For the route, I started with the optimal national park road trip that data scientist Randal Olson created in 2016 for the National Park Service’s centennial. We’ve gained four national parks since 2016 (and his route doesn’t have a no-snow rule), so I came up with my own version (above). The route starts in Southern California in the spring (March or April-ish) and goes counter-clockwise. The idea is to get the Southwest done before May/June, then spend the early summer on the east coast and the rest of the summer and early fall in the north. (How I’ll get this much time off work is something I’ll have to figure out later.)
Here’s the park-visit order:
- Joshua Tree National Park
- Death Valley National Park
- Great Basin National Park
- Zion National Park
- Bryce Canyon National Park
- Grand Canyon National Park
- Capitol Reef National Park
- Arches National Park
- Canyonlands National Park
- Mesa Verde National Park
- Black Canyon of the Gunnison National Park
- Great Sand Dunes National Park
- Petrified Forest National Park
- Saguaro National Park
- White Sands National Park
- Guadalupe Mountains National Park
- Carlsbad Caverns National Park
- Big Bend National Park
- Hot Springs National Park
- Gateway Arch National Park
- Mammoth Cave National Park
- Great Smoky Mountains National Park
- Everglades National Park
- Dry Tortugas National Park
- Biscayne National Park
- Congaree National Park
- New River Gorge National Park
- Shenandoah National Park
- Acadia National Park
- Cuyahoga Valley National Park
- Indiana Dunes National Park
- Isle Royale National Park
- Voyageurs National Park
- Theodore Roosevelt National Park
- Badlands National Park
- Wind Cave National Park
- Rocky Mountain National Park
- Grand Teton National Park
- Yellowstone National Park
- Glacier National Park
- North Cascades National Park
- Mt. Rainier National Park
- Olympic National Park
- Crater Lake National Park
- Redwood National and State Parks
- Lassen Volcanic National Park
- Yosemite National Park
- King’s Canyon National Park
- Sequoia National Park
- Pinnacles National Park
- Channel Islands National Park
The trip covers 16,000 miles, includes 270 hours of driving, and hits 39 states. If I spent one day at each park, the trip would take about four months. And since I’ll likely spend more than one day at some parks, it’ll probably be more like six or seven months. So right now I’m aiming (in my imagination) for the beginning of April (let’s say Easter-ish) to the beginning of October (let’s say Janene’s birthday-ish).
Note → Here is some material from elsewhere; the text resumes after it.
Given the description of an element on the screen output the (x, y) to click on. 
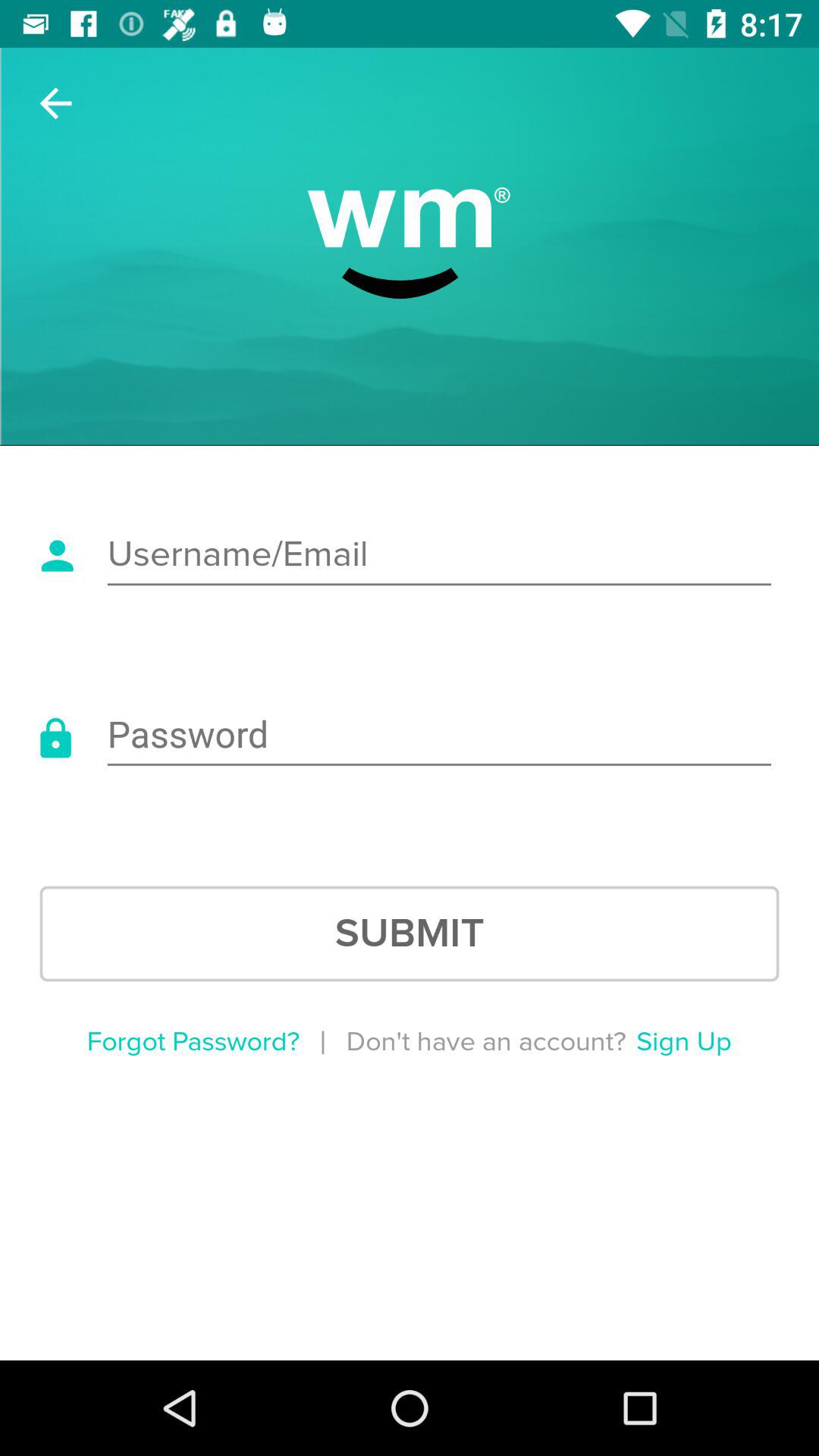
tap the item next to the | item (193, 1042)
Given the description of an element on the screen output the (x, y) to click on. 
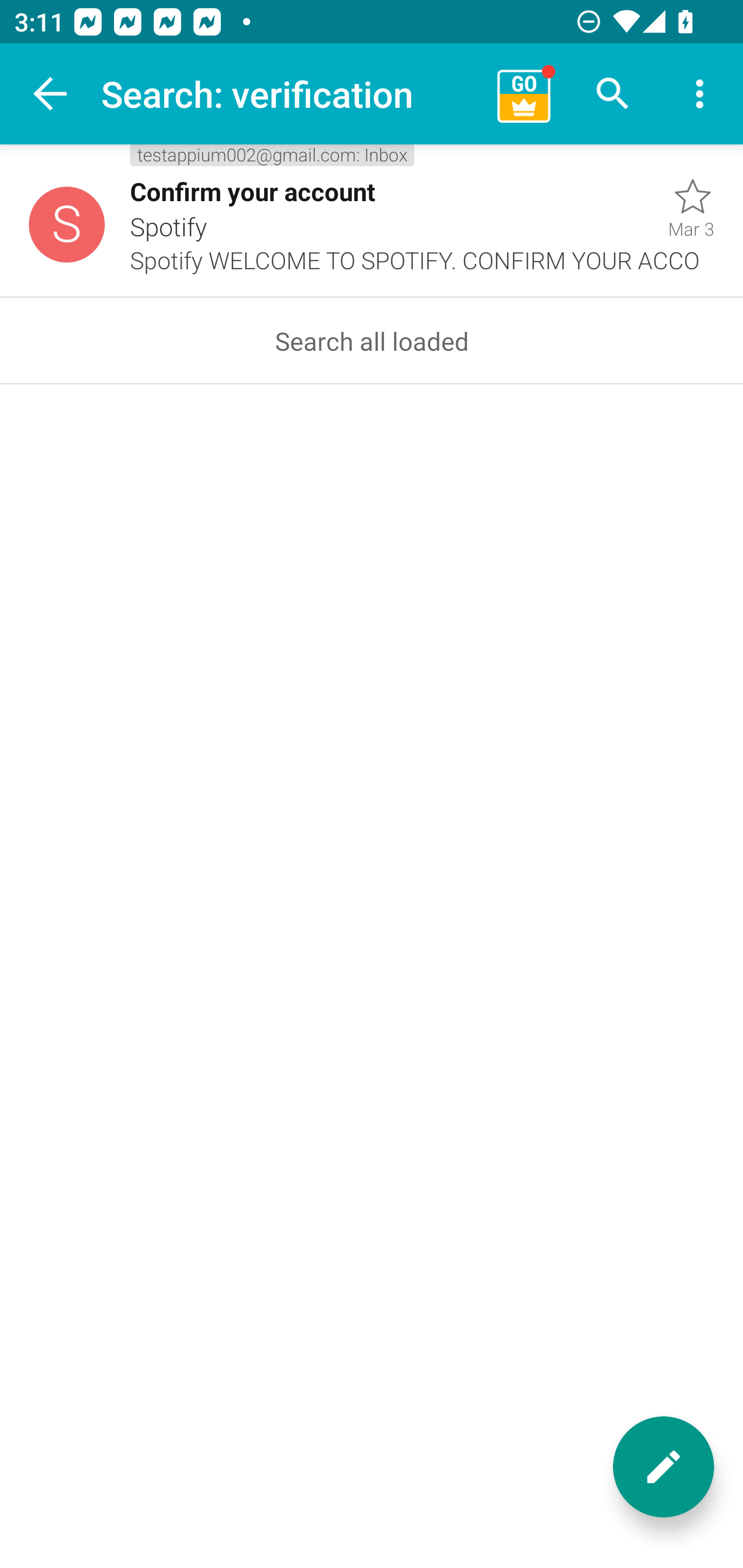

This trip won’t happen any time soon, but it could happen some day! The next step is to find out if it’s possible (matching the route with EV charging stations, asking if there’s a sabbatical program at work, finding cat-friendly lodging, etc.). In the meantime, I hope you are doing sort of okay and staying safe out there. The last 12 months have been a lot, and if your accomplishment today was moving from bed to couch, you’re doing great.